I thought the same for decades, then I met Groovy and Grails. Of course, it’s not bad in an absolute sense (IMHO that doesn’t make any sense), but when some problem can be found only at runtime, when any proper compiler would catch that compile time, it’s hard to argue that it’s a good direction. Especially when TypeScript made it quite obvious what’s possible only with simple type checking.


> TypeScript made it quite obvious what’s possible only with simple type checking.

Typescript's type system is anything but simple.


Ha ha, yes, happens all the time.

In this case, published in a book 30 years ago, at least:

https://news.ycombinator.com/item?id=40005520


Ahhh good 'ol XP/Gang of 4. Never ceases to be referenced. (for good reason)


Pretty sure it was in Effective Java and Design Patterns in Java 20+ years ago as well since Java is the language that gets picked on so frequently for this stuff.


He he. Java and patterns, Java and frameworks (mumble Spring mumble IoC mumble dependency injection), Java and factories and builders, mumble <buzzword> ...


Speak for yourself, I don't use it.


Boring answer: Same reason we do a lot of stupid things, haha.

“If C is so unsafe and C++ is so unwieldy why does anyone use them?”

Because that’s what they learned, or because that's how the codebase is structured when you get there. When all you have is a bike you’re going to ride that shit everywhere.
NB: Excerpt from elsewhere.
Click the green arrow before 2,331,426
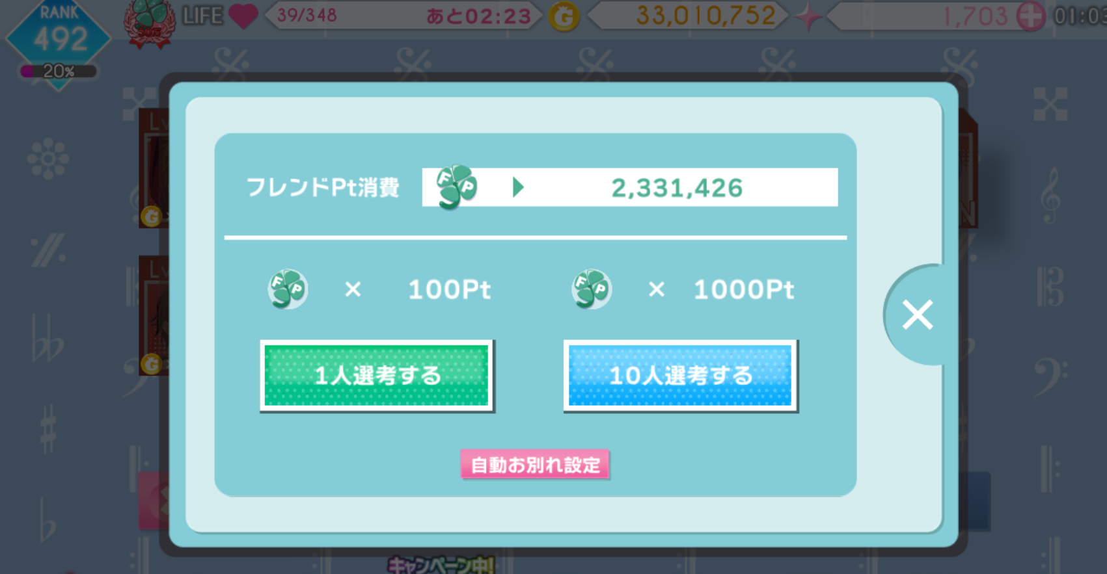The width and height of the screenshot is (1107, 574). point(518,187)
You rarely if ever get the chance to start from scratch at work (where most code is written) and your job is to follow the pre-set pattern most of the time unless it becomes completely untenable. Sure, inheritance is worse in pretty much every way, but if everyone you're hiring does it that way, your codebase is built that way, etc, you're going to make the best of it because that's your job.


Main reason I use c++ is because it has the most mature libraries.

I gave Rust a try, and lots of nice things about it. But many of its libraries are not very mature.


What libraries do you miss from C++ that you can’t find in rust? ML is the big piece for me - there’s no mature equivalent to CUDA or PyTorch.


Any kind of usable GUI library. Plus I am doing 3d graphics, and rust is not there yet.


All the company specific libraries we have debugged of the past 30 years.